Secondo gli esperti, la Bce potrebbe mantenere una posizione di politica monetaria accomodante di fronte a rendimenti in rialzo a causa delle preoccupazioni sull'inflazione. L'inflazione della zona euro, infatti, è salita all'1,3% a marzo dallo 0,9% di febbraio, come mostrano i dati diffusi dall'agenzia statistica dell'Ue.
Gli acquisti in corso da parte dell'Eurotower potrebbero limitare qualsiasi ulteriore aumento dei rendimenti. Tuttavia, potrebbe anche essere che la Bce guardi oltre l'aumento relativo a quest'anno, dato che la maggior parte dei fattori che hanno spinto i prezzi al rialzo sono di natura tecnica. A questo punto, le aspettative di inflazione potrebbero aumentare sulla scia dell'allentamento della politica fiscale negli Stati Uniti, del lancio dei vaccini e della riapertura, nonché di nuove strategie di politica monetaria presso le grandi banche centrali, e la Bce potrebbe non dover intervenire.

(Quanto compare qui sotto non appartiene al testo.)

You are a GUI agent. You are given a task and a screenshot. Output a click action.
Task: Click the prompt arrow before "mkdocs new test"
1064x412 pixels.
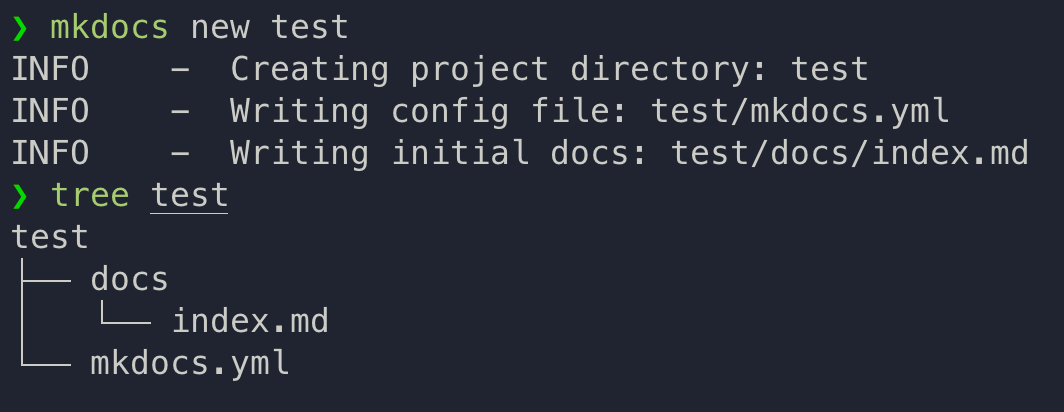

Per gli analisti, i titoli di Stato non core dell'Eurozona continueranno a sovraperformare nel secondo trimestre. Secondo le previsioni, l'aumento degli acquisti di asset da parte della Bce un flusso di cassa più favorevole innescheranno un modesto restringimento degli spread nel prossimo trimestre. I rischi di rating rimarranno inoltre limitati, dato che le agenzie di rating considerano la pandemia uno shock temporaneo e il livello di rendimento inferiore ha persino migliorato la sostenibilità del debito.